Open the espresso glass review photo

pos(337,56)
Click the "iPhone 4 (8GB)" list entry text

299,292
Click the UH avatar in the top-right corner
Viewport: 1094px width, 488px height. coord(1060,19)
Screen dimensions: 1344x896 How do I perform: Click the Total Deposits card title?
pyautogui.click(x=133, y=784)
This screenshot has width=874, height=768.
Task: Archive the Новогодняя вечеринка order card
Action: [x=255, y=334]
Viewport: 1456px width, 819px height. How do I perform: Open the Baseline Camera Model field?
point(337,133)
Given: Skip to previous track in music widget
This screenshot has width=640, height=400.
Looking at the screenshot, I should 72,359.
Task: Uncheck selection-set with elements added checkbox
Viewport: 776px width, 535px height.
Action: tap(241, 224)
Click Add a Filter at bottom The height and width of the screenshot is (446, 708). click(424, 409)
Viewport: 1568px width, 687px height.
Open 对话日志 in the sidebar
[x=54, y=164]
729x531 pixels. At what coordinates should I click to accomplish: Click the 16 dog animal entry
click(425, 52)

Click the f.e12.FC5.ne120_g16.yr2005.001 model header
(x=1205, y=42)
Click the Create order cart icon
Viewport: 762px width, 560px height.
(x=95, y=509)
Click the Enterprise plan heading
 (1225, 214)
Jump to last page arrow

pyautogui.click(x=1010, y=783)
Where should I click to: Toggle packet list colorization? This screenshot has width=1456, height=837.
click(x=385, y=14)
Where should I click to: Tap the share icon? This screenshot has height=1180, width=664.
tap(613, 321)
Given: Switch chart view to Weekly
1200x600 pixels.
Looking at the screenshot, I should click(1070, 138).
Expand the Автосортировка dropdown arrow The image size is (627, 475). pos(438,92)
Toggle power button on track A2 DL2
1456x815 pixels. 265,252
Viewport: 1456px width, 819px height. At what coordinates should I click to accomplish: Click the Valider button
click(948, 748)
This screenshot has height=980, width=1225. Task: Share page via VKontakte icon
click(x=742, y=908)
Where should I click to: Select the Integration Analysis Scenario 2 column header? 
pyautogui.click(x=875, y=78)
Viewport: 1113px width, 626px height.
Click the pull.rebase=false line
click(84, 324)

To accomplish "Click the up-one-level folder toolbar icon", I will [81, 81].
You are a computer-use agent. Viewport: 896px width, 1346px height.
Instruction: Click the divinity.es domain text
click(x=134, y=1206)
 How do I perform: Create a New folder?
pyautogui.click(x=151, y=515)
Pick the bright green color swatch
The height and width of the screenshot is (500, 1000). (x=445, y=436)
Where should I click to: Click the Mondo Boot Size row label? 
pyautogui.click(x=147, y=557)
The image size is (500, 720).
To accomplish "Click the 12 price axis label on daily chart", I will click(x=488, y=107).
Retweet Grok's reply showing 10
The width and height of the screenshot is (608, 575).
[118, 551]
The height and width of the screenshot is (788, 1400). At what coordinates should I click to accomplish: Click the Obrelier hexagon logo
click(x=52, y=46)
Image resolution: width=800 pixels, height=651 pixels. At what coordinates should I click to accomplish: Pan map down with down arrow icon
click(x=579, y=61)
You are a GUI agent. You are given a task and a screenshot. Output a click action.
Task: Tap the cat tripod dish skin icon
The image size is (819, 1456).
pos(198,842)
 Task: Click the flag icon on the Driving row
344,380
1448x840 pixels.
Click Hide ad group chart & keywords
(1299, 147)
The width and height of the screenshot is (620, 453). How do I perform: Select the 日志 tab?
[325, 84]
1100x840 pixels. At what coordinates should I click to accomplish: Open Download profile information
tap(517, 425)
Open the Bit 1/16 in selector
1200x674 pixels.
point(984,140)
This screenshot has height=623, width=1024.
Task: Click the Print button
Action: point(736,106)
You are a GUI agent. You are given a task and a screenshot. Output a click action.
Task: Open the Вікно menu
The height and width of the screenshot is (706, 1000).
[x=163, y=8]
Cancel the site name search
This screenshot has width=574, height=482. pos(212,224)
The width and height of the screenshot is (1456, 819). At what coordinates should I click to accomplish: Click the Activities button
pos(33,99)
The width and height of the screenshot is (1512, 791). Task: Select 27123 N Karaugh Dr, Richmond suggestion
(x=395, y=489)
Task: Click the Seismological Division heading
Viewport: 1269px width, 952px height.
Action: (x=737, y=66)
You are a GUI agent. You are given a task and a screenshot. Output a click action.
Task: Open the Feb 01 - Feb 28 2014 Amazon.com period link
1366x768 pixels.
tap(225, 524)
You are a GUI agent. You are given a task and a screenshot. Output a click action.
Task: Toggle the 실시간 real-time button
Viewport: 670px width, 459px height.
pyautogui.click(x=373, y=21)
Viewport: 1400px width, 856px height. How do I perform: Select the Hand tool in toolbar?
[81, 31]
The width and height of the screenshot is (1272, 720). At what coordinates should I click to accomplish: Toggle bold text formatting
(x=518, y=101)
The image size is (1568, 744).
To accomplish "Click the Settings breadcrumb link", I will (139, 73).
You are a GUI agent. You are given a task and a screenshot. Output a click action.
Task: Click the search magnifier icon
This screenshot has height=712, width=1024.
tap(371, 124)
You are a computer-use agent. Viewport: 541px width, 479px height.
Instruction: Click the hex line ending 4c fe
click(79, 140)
=-=-=-=-=
> [Exercise brief]: Reproduce verbatim every line of the material from the one containing "729x531 pixels. At" down to the one containing "1456x815 pixels. 265,252", both included.

> [Solution below]:
729x531 pixels. At what coordinates should I click to accomplish: Click the 16 dog animal entry
click(425, 52)

Click the f.e12.FC5.ne120_g16.yr2005.001 model header
(x=1205, y=42)
Click the Create order cart icon
Viewport: 762px width, 560px height.
(x=95, y=509)
Click the Enterprise plan heading
 (1225, 214)
Jump to last page arrow

pyautogui.click(x=1010, y=783)
Where should I click to: Toggle packet list colorization? This screenshot has width=1456, height=837.
click(x=385, y=14)
Where should I click to: Tap the share icon? This screenshot has height=1180, width=664.
tap(613, 321)
Given: Switch chart view to Weekly
1200x600 pixels.
Looking at the screenshot, I should click(1070, 138).
Expand the Автосортировка dropdown arrow The image size is (627, 475). pos(438,92)
Toggle power button on track A2 DL2
1456x815 pixels. 265,252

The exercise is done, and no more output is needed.